Reports indicate that components of the SA-23 Gladiator anti-missile/aircraft system arrived at the Russian naval base near the Mediterranean-based Syrian city of Tartus.

The SA-23 has a range of around 150 miles and is capable of (potentially) countering US launched cruise missiles that are aimed at targets in Syria, as well as aircraft.

While the SA-23s are not assembled or operational, the shipment raises alarms for US officials who spoke to Fox News on the condition of anonymity.
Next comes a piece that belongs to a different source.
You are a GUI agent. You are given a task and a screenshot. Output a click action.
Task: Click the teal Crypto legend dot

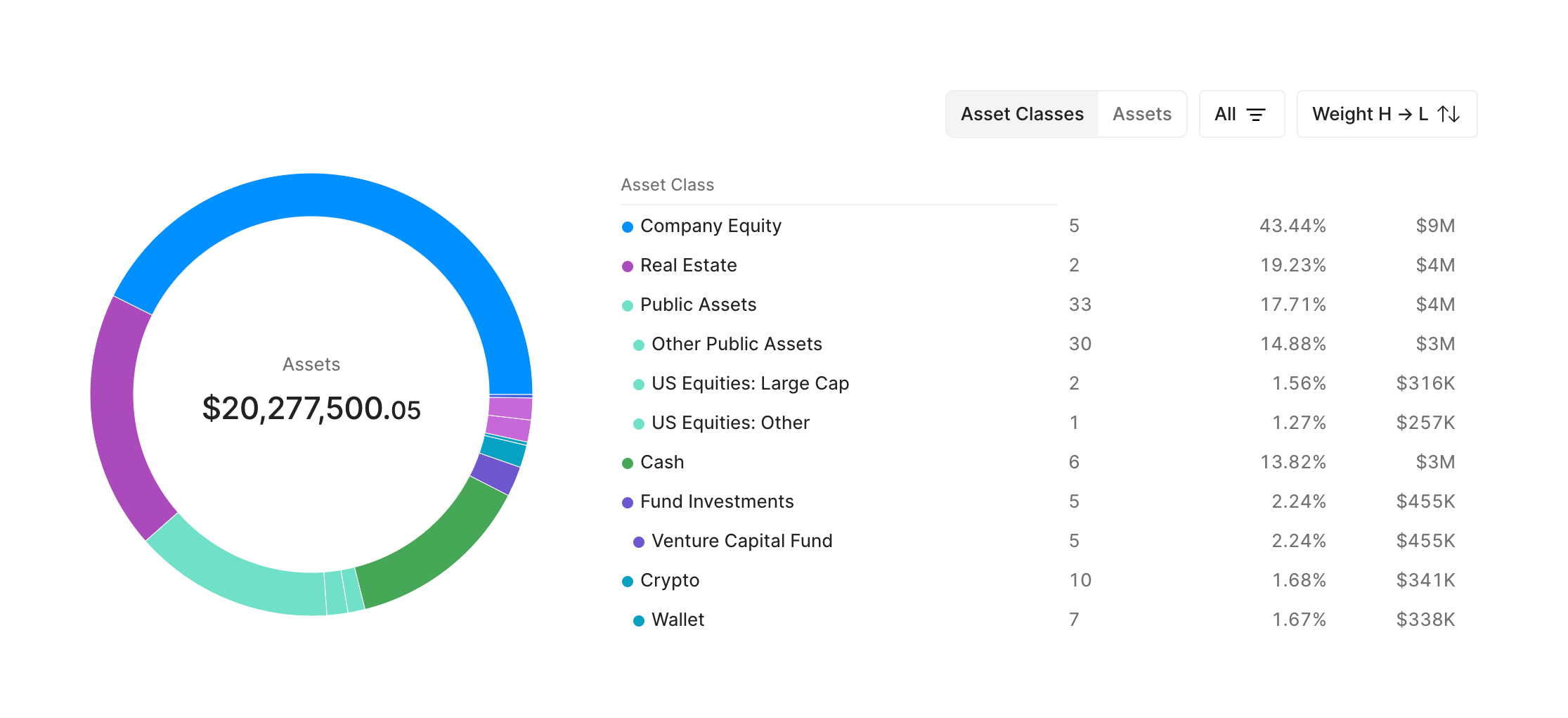point(628,581)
“Nusra doesn’t have an air force do they?” one US official asked sarcastically speaking about an al Qaeda-affiliated group in the region. With the Islamic State unable to field manned aircraft in the region, the missile systems appear to be packaged with one target in mind- defense against the US and her allied airpower assets.

Russia previous deployed the SA-21 Growler system to Syria after a Russian aircraft was shot down by Turkish F-16s last November. Since the deployment of the Growlers, the US military has exercised caution when flying within range of the system, despite the fact that the United States insists they are targeting ISIS, not the Assad regime.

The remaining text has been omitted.